Zuvor hatten hohe Amtsträger des Iran wie der Stabschef der Streitkräfte, Mohammad Bagheri, die Protestierenden beschuldigt, durch ihre Proteste eine „gute Gelegenheit“ für den “terroristischen Anschlag“ geschaffen zu haben. Bei dem Anschlag am Mittwochabend seien 15 Menschen getötet und Duzende verletzt worden, teilten iranische Medien mit. Der Angreifer sei verhaftet worden. Der „Islamische Staat“ (IS) hat das Attentat für sich reklamiert.
#Iran -s Nachrichtenagenturen haben vom Terroranschlag in schiitischer Heiligstätte Shah Cheragh in Stadt #Shiraz berichtet. 15 Menschen seien getötet und Dutzende verletzt worden. Mind. 1 Mann habe auf die Pilger:innen geschossen. IS habe Verantwortung übernommen. pic.twitter.com/7ZqmfI8JDu
— Iran-Journal (@iran_journal) October 26, 2022
Viele Aktivist:innen in den Sozialen Netzwerken vermuten, der iranische Staat habe selbst für den Anschlag gesorgt, um die nationale und internationale Aufmerksamkeit von den Protesten abzulenken. Grund für diese Annahme sei das starke Misstrauen der Bevölkerung gegenüber dem islamischen System, meinen politische Beobachter:innen.
Seit dem Tod der 22-jährigen Mahsa (Jina) Amini vor etwa sechs Wochen kommt der Iran nicht zur Ruhe. In fast allen Teilen des Landes gibt es Protestaktionen, die sich mittlerweile gegen das gesamte islamische System, insbesondere dessen Oberhaupt Ayatollah Ali Chamenei, richten.

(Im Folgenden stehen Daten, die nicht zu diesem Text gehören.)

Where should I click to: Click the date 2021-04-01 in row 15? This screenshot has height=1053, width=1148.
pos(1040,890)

Auch am Mittwochabend und am Donnerstag ist es in zahlreichen Städten zu Auseinandersetzungen zwischen Demonstrant:innen und der Polizei gekommen. Diese setzte wie die Tage zuvor Gummigeschosse, Tränengas und Schrotflinten ein.

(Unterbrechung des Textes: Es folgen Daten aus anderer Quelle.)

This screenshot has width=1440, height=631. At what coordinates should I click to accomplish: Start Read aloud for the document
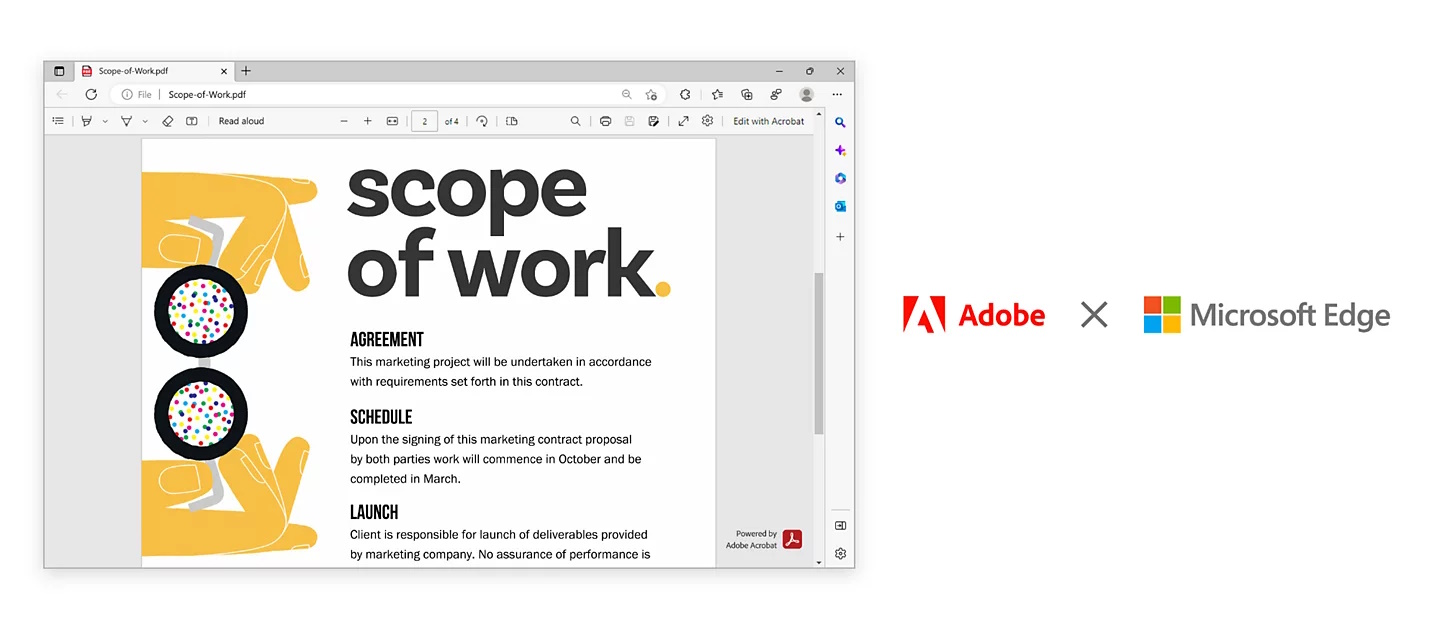coord(240,121)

مهاباد قیامت شده. مردم به اماکن حکومتی حمله کردهاند. #مهاباد #مهسا_امینی pic.twitter.com/DUpg2a3KtT
— Saman Rasoulpour (@SamRasoulpour) October 27, 2022
Am Mittwochabend wurde ein Demonstrant in der Stadt Mahabad in der Provinz Kurdistan durch scharfe Munition getötet. Daraufhin stürmten Demonstrant:innen mehrere Gebäude staatlicher Behörden in der Provinz. Das Gouverneursamt von Mahabad wurde in Brand gesteckt.
In der Provinz Lorestan erinnerten Demonstrant:innen an den Tod der 17-jährigen Protestierenden Nika Shakarami. Im Iran ist es unter den Muslim:innen Brauch, am deren 7. und 40. Todestag Verstorbener zu Gedenken.

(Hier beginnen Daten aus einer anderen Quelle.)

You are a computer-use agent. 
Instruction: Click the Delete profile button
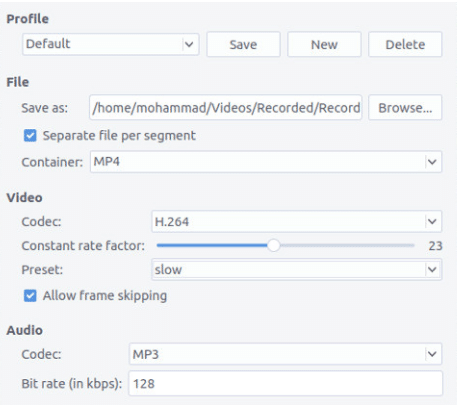click(405, 44)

Marsch zur Grabstätte #Nika_Shakarami in Lorestan, Südwest #Iran am Do. Parole: Dieses Jahr ist das Jahr des Blutes, Seyed Ali (Khamenei) wird gestürzt! Nika ist nach #Mahsa_Amini das 2. landesweit bekannte Todesopfer der staatliche Gewalt in letzten 6 Wochen. #IranProtests2022 pic.twitter.com/6tsqOBDcls
— Iran-Journal (@iran_journal) October 27, 2022
Nika war zwei Tage nach Mahsas Tod bei einer Demonstration in Teheran verschwunden. Später wurde ihre Leiche mit zertrümmertem Gesicht der Familie übergeben. CNN hat am Donnerstag einen Bericht veröffentlicht, aus dem hervorgeht, dass Nika von Sicherheitskräften verhaftet worden war. (fp)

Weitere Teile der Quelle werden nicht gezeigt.